Source passage: Begin
More than 1,500 protesters joined the “Love Trumps Hate” rally in Missoula’s Playfair Park Thursday, Oct. 18, for community members unhappy with President Donald Trump’s political rally at the airport, according to event organizers.
Floating baby-Trump balloons, pink pussy hats, signs extolling Trump, “I voted” stickers, and painted and printed signs expressing support for marginalized groups scattered throughout the green fields of the park. The rally felt like a big celebration. There were drum circles, yoga, dancing, pozole and loud music before the speakers started.
The “Love Trumps Hate” rally sought to connect, rally, and march with the community to the polls, organizers said, while Trump supporters rallied in support of Montana Republicans at the Minuteman Aviation Hangar this Thursday. Busses took voters to the polls during the protest.
A little over a week ago, Sierra McMurry, a 22-year-old UM wildlife biology senior, created a Facebook event when she learned that Trump would be visiting Missoula for a campaign rally. The event grew larger than she expected. As a first-time organizer, she gladly accepted the help of local activist group Missoula Rises, which was created directly in response to Trump’s election.
“It was a way to show we are tired of the abusive and angry rhetoric and a way to protest for change and get people out and vote,” McMurry said. She wanted people to feel supported when voting and unite the community.
Source passage: End
_Required work_
Copy the rally article from "A little over" to "unite the community.", changing "Facebook event" to "online event".
Record set: Begin
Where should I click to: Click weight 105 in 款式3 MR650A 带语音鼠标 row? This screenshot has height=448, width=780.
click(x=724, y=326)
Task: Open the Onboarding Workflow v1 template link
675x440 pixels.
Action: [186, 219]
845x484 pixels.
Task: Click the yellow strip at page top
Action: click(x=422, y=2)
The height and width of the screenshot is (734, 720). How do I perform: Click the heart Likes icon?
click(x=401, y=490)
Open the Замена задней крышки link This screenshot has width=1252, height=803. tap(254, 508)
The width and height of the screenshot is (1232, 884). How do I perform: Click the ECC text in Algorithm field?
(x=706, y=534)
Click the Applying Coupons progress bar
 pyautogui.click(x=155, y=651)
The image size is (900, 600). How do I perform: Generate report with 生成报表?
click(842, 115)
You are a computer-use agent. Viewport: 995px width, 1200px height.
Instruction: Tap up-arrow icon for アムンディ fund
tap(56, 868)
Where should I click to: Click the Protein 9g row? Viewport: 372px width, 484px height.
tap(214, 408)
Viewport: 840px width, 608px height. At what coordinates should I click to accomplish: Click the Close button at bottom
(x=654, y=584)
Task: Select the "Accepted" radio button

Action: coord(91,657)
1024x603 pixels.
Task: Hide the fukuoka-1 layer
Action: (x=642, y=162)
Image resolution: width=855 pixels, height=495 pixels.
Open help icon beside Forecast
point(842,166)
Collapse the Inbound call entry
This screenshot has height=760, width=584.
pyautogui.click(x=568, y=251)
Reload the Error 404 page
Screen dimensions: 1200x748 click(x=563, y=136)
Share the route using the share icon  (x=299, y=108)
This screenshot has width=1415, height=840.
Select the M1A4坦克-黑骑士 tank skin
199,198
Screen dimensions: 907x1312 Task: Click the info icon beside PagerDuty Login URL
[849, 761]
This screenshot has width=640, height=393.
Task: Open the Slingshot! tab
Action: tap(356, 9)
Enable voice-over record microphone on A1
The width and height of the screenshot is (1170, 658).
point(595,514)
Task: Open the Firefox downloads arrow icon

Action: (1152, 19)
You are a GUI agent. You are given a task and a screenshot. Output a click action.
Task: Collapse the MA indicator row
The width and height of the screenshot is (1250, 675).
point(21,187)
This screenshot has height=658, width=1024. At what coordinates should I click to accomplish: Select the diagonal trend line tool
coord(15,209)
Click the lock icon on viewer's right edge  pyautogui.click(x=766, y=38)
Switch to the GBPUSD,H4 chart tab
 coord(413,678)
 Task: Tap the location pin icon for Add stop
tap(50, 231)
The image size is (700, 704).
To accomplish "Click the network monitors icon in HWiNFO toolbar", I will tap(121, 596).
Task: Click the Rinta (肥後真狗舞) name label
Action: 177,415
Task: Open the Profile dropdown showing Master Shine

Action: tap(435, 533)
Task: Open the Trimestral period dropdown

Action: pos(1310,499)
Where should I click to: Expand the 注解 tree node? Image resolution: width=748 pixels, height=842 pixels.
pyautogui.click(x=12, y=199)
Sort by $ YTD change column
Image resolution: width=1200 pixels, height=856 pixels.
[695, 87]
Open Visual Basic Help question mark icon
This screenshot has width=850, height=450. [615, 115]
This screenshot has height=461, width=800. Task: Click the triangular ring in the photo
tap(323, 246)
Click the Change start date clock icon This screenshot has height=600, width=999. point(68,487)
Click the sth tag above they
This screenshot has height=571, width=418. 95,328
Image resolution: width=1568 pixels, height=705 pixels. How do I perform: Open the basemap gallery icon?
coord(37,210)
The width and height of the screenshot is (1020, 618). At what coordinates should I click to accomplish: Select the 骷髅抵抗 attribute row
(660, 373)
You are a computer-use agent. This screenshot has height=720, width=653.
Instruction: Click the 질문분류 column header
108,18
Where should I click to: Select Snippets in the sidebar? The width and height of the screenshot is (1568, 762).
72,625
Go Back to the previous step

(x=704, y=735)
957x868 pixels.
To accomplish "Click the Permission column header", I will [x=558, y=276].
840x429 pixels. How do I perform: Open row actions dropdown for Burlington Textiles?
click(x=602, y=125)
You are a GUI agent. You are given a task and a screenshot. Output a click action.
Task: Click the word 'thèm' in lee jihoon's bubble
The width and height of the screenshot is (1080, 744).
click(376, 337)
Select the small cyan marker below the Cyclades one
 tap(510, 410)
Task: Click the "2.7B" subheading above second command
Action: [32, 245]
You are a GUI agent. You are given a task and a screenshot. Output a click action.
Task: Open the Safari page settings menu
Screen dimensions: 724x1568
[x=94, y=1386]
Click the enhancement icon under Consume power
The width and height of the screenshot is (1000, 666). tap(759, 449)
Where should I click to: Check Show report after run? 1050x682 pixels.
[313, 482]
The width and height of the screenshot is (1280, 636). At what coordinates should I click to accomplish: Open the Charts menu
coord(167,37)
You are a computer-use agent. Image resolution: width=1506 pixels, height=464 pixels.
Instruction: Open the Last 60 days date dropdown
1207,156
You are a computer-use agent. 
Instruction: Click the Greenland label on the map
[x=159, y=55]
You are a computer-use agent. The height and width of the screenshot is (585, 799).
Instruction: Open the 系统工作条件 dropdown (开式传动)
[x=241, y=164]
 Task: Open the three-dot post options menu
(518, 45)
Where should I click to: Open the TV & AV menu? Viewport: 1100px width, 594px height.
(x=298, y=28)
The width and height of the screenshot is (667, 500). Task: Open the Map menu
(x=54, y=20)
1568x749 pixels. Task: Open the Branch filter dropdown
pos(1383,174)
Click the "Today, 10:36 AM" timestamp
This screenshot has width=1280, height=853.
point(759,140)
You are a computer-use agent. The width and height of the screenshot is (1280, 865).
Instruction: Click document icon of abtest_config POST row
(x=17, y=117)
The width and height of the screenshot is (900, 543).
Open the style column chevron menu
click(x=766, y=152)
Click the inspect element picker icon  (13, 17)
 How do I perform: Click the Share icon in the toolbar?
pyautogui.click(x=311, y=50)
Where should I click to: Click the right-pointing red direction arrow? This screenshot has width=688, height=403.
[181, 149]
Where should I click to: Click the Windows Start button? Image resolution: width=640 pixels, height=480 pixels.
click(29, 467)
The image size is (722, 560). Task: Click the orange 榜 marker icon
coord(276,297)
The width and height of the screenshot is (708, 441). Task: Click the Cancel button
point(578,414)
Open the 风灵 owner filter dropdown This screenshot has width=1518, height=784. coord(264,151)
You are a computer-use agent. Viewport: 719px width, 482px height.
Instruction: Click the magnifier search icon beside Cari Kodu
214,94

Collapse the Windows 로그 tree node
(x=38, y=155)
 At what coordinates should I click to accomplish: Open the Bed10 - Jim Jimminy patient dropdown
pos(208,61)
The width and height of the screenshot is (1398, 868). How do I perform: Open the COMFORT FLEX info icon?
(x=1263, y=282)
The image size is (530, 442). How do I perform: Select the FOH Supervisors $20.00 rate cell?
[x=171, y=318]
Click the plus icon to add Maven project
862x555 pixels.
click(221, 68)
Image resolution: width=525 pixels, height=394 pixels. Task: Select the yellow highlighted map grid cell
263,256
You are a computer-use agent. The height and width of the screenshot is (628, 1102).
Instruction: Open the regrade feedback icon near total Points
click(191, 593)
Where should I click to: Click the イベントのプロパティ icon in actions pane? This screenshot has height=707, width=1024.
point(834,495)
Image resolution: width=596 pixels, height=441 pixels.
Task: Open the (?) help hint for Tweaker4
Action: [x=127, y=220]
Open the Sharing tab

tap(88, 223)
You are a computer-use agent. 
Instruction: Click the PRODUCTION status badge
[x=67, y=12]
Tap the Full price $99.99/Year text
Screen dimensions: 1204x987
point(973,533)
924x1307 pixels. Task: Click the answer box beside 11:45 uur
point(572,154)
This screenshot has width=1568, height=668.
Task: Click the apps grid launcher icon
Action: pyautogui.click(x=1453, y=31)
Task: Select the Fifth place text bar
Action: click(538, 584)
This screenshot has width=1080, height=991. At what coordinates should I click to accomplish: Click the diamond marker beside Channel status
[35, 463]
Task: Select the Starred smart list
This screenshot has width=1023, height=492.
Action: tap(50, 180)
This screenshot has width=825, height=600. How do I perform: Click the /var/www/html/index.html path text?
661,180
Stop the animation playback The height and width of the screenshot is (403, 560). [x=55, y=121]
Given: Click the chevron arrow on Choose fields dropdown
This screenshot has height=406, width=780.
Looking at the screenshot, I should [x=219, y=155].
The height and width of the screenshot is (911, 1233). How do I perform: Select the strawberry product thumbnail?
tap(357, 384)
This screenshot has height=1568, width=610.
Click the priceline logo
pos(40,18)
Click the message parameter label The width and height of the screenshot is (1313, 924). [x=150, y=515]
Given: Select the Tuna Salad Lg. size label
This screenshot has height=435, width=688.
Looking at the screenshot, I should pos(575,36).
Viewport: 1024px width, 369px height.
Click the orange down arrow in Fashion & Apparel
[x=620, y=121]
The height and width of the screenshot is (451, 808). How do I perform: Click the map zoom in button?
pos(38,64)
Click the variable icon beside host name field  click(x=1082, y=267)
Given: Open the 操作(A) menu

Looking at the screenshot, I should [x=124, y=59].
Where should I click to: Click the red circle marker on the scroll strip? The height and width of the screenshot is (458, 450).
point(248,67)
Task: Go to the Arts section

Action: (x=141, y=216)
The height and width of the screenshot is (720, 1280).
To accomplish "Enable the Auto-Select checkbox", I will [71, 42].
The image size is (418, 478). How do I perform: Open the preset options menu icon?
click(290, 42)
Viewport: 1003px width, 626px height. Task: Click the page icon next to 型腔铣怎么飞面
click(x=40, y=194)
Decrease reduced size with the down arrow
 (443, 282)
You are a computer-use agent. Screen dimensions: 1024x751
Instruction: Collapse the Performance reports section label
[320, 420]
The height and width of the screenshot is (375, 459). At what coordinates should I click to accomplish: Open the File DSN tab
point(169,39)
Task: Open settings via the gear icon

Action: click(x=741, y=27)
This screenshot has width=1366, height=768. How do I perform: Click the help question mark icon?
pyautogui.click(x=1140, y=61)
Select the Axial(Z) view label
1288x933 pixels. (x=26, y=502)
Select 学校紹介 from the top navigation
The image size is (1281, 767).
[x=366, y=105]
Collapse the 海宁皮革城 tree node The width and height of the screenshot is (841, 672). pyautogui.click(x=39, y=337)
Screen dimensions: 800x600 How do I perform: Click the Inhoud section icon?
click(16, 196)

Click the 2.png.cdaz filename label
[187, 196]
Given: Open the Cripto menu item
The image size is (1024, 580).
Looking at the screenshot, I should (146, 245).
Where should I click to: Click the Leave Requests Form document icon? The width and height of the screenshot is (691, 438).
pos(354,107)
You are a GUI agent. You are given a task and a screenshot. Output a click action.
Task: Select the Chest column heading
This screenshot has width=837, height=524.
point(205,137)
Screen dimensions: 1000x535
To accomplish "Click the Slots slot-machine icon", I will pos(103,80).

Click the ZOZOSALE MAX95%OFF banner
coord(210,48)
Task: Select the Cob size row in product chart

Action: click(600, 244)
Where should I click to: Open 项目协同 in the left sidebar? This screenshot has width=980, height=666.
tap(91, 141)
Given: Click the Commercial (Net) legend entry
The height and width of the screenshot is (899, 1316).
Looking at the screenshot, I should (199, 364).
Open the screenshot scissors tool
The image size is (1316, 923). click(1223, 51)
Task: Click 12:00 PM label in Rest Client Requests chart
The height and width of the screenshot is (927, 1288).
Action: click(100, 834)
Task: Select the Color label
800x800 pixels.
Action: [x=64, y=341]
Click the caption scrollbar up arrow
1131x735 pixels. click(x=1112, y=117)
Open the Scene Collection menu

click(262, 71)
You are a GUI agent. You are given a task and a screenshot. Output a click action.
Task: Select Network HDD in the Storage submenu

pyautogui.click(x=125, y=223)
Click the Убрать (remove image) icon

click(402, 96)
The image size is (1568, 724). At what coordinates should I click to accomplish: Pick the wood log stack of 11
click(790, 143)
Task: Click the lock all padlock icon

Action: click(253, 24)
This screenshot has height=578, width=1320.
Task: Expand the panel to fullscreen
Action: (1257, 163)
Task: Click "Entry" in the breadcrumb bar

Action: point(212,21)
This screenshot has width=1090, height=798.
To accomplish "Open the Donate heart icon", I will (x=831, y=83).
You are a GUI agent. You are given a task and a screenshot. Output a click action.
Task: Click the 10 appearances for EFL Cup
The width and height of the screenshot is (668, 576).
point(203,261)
Record set: End
_Exercise output_
A little over a week ago, Sierra McMurry, a 22-year-old UM wildlife biology senior, created a online event when she learned that Trump would be visiting Missoula for a campaign rally. The event grew larger than she expected. As a first-time organizer, she gladly accepted the help of local activist group Missoula Rises, which was created directly in response to Trump’s election.
“It was a way to show we are tired of the abusive and angry rhetoric and a way to protest for change and get people out and vote,” McMurry said. She wanted people to feel supported when voting and unite the community.